━━━━━ Exercise materials ━━━━━

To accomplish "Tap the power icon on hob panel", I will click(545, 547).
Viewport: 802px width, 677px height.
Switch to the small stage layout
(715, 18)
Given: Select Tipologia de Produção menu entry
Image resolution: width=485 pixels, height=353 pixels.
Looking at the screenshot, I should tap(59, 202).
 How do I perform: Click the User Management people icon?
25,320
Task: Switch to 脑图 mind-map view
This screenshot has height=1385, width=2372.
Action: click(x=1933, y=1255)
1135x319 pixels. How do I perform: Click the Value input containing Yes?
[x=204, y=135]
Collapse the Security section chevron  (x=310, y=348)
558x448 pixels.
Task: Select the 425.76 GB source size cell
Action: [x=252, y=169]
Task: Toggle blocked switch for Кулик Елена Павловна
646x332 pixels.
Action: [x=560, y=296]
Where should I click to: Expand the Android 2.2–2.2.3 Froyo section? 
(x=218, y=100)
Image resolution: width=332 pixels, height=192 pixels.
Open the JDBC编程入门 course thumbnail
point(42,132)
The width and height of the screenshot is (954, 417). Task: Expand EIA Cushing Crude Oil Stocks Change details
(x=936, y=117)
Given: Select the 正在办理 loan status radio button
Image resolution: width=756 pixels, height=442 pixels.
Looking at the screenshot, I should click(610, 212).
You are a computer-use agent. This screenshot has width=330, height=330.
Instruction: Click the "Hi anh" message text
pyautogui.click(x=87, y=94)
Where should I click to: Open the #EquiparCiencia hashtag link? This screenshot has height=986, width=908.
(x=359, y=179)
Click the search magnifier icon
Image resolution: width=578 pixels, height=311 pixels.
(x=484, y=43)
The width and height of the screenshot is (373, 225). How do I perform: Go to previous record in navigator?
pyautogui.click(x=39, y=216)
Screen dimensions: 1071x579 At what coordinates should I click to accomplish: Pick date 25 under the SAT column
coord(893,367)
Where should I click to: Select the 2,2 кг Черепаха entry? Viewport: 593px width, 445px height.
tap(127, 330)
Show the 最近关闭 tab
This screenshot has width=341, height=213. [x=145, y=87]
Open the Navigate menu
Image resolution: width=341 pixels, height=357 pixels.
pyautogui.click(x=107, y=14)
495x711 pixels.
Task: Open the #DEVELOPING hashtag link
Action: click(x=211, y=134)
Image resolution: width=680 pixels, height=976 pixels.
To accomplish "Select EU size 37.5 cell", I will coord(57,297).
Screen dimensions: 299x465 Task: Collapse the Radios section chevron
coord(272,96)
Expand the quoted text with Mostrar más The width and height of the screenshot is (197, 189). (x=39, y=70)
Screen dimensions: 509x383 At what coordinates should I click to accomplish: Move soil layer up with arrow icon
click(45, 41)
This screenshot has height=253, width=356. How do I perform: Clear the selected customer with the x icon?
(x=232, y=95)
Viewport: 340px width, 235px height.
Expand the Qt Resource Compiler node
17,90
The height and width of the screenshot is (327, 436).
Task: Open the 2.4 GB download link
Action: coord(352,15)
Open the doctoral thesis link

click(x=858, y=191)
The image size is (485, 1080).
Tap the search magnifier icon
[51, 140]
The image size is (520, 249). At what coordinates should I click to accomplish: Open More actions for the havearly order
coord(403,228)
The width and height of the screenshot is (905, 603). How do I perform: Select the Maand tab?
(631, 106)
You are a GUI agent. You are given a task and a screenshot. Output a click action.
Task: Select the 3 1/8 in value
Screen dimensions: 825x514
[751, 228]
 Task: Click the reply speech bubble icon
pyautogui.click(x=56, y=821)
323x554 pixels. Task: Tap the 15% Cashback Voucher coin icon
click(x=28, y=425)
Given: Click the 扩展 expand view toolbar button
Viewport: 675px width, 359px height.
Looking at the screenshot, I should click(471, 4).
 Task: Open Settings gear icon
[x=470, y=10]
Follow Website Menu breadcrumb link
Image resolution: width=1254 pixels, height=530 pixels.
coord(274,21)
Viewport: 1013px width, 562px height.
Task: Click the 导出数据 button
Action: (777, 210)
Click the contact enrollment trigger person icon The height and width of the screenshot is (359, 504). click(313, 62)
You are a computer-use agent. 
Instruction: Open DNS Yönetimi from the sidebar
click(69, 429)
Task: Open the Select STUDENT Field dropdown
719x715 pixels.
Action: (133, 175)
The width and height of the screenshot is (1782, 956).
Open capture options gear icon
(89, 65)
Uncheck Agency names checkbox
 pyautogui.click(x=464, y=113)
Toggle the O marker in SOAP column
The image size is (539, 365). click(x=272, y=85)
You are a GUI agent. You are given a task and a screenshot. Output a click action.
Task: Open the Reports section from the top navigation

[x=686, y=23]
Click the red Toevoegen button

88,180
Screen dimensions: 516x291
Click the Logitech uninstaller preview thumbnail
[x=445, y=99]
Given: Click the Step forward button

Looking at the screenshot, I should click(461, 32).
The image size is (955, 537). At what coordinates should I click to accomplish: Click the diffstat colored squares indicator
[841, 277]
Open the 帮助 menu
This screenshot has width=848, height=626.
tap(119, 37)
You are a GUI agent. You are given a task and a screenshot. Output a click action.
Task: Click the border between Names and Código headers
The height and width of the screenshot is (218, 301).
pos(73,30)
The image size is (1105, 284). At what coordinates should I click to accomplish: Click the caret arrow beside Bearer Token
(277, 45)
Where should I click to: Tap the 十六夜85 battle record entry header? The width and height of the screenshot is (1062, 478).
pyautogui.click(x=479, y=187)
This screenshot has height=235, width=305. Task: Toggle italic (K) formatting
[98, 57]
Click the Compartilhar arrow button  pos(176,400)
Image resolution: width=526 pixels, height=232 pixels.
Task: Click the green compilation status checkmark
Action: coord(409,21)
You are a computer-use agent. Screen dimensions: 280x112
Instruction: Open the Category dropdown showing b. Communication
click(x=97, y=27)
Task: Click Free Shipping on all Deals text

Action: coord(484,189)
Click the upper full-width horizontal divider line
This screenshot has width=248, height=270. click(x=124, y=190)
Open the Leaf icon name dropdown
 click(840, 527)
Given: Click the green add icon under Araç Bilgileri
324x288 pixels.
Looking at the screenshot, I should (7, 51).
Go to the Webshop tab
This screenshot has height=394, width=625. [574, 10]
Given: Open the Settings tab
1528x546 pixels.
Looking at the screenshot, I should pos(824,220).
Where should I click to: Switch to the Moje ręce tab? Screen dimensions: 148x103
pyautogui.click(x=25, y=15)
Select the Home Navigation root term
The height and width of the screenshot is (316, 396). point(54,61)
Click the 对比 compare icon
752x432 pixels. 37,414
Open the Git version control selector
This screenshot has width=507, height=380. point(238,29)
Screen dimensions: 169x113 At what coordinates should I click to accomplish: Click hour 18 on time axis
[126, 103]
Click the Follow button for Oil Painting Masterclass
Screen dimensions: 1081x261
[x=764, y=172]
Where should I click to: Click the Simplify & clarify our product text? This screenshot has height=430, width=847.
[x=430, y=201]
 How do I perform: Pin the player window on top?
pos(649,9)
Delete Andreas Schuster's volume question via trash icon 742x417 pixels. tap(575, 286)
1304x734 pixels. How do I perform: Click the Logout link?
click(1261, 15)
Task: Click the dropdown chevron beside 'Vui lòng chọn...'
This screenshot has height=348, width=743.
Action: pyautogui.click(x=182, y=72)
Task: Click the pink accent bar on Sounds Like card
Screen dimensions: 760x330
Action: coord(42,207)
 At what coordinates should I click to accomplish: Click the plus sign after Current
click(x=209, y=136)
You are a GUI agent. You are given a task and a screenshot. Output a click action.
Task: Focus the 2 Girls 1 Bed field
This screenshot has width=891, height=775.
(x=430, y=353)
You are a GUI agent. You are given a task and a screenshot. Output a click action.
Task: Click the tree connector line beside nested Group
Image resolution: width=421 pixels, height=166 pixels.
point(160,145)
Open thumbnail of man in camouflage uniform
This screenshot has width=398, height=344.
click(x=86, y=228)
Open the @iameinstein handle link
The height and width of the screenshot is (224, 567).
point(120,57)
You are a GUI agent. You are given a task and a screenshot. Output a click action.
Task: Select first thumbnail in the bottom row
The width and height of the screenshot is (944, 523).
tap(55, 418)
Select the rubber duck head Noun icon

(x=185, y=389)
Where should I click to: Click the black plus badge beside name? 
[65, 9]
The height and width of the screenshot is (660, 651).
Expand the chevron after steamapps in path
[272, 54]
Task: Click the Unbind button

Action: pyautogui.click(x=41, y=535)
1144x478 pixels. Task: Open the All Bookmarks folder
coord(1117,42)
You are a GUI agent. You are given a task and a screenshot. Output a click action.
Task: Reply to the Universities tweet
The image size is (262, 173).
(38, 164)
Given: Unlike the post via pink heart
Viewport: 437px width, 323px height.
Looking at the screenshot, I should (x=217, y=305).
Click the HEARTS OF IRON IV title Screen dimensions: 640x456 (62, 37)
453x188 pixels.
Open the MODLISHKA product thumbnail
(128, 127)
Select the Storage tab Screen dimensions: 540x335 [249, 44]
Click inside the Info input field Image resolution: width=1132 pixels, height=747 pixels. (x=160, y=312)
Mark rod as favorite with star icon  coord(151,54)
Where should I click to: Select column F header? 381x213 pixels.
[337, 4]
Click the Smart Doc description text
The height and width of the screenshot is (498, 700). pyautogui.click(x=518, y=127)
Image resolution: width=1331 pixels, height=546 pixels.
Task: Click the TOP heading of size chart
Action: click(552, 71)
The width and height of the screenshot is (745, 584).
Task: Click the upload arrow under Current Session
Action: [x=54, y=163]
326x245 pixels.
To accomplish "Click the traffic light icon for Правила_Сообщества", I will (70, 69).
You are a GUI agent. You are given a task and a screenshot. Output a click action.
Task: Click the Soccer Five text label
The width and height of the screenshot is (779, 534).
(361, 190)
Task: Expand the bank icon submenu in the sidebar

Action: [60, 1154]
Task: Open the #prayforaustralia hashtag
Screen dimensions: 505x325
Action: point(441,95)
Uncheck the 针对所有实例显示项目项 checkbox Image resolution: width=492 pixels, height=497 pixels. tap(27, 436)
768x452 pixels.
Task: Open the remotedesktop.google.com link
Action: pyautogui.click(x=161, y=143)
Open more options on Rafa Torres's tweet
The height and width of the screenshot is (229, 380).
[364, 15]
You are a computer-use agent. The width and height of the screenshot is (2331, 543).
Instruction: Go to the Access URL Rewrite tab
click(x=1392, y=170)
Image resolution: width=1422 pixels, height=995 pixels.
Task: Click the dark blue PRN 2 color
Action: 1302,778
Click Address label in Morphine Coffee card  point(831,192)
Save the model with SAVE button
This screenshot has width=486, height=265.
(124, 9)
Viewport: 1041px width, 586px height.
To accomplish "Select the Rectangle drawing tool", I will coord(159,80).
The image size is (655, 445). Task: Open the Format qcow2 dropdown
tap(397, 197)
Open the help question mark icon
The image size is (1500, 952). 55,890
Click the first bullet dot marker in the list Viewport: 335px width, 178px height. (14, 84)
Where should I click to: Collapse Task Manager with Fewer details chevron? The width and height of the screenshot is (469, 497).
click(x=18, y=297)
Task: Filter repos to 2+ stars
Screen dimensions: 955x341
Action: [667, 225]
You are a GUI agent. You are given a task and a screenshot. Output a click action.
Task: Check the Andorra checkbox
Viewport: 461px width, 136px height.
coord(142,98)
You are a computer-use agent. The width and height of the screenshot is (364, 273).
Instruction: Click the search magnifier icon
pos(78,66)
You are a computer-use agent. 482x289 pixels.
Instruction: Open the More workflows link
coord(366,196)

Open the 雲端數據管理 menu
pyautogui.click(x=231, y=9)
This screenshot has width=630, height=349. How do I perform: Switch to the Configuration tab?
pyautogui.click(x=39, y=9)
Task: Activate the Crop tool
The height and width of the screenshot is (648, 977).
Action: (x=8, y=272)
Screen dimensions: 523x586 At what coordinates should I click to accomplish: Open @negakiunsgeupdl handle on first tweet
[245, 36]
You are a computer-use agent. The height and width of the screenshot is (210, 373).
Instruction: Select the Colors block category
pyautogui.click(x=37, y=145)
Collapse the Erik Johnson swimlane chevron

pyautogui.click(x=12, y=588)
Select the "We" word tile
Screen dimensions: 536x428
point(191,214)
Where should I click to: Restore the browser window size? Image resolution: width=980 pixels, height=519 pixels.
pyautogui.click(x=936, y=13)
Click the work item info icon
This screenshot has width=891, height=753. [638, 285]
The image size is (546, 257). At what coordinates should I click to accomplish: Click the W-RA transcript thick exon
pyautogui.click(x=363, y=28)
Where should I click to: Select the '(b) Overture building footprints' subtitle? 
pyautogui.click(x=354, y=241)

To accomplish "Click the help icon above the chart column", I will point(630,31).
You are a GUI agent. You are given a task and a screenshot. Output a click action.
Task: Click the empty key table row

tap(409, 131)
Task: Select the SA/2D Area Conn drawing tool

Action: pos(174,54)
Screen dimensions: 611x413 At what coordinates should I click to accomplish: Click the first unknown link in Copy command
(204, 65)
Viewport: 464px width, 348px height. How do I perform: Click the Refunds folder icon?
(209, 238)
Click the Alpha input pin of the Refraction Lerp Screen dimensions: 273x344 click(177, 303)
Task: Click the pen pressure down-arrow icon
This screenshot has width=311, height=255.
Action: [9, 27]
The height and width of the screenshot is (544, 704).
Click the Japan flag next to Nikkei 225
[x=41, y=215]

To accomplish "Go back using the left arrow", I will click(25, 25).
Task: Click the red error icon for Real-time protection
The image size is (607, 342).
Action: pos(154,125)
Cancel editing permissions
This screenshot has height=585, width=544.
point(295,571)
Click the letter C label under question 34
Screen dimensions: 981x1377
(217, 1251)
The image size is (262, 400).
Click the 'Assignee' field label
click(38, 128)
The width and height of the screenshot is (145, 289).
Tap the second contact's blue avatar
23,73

━━━━━

= To do =
Please return, unchanged, every line of the records above from the one containing "Select the Home Navigation root term" down to the one containing "(x=430, y=353)", including both of those lines.

= Task solution =
Select the Home Navigation root term
The height and width of the screenshot is (316, 396). point(54,61)
Click the 对比 compare icon
752x432 pixels. 37,414
Open the Git version control selector
This screenshot has width=507, height=380. point(238,29)
Screen dimensions: 169x113 At what coordinates should I click to accomplish: Click hour 18 on time axis
[126, 103]
Click the Follow button for Oil Painting Masterclass
Screen dimensions: 1081x261
[x=764, y=172]
Where should I click to: Click the Simplify & clarify our product text? This screenshot has height=430, width=847.
[x=430, y=201]
 How do I perform: Pin the player window on top?
pos(649,9)
Delete Andreas Schuster's volume question via trash icon 742x417 pixels. tap(575, 286)
1304x734 pixels. How do I perform: Click the Logout link?
click(1261, 15)
Task: Click the dropdown chevron beside 'Vui lòng chọn...'
This screenshot has height=348, width=743.
Action: pyautogui.click(x=182, y=72)
Task: Click the pink accent bar on Sounds Like card
Screen dimensions: 760x330
Action: coord(42,207)
 At what coordinates should I click to accomplish: Click the plus sign after Current
click(x=209, y=136)
You are a GUI agent. You are given a task and a screenshot. Output a click action.
Task: Focus the 2 Girls 1 Bed field
This screenshot has width=891, height=775.
(x=430, y=353)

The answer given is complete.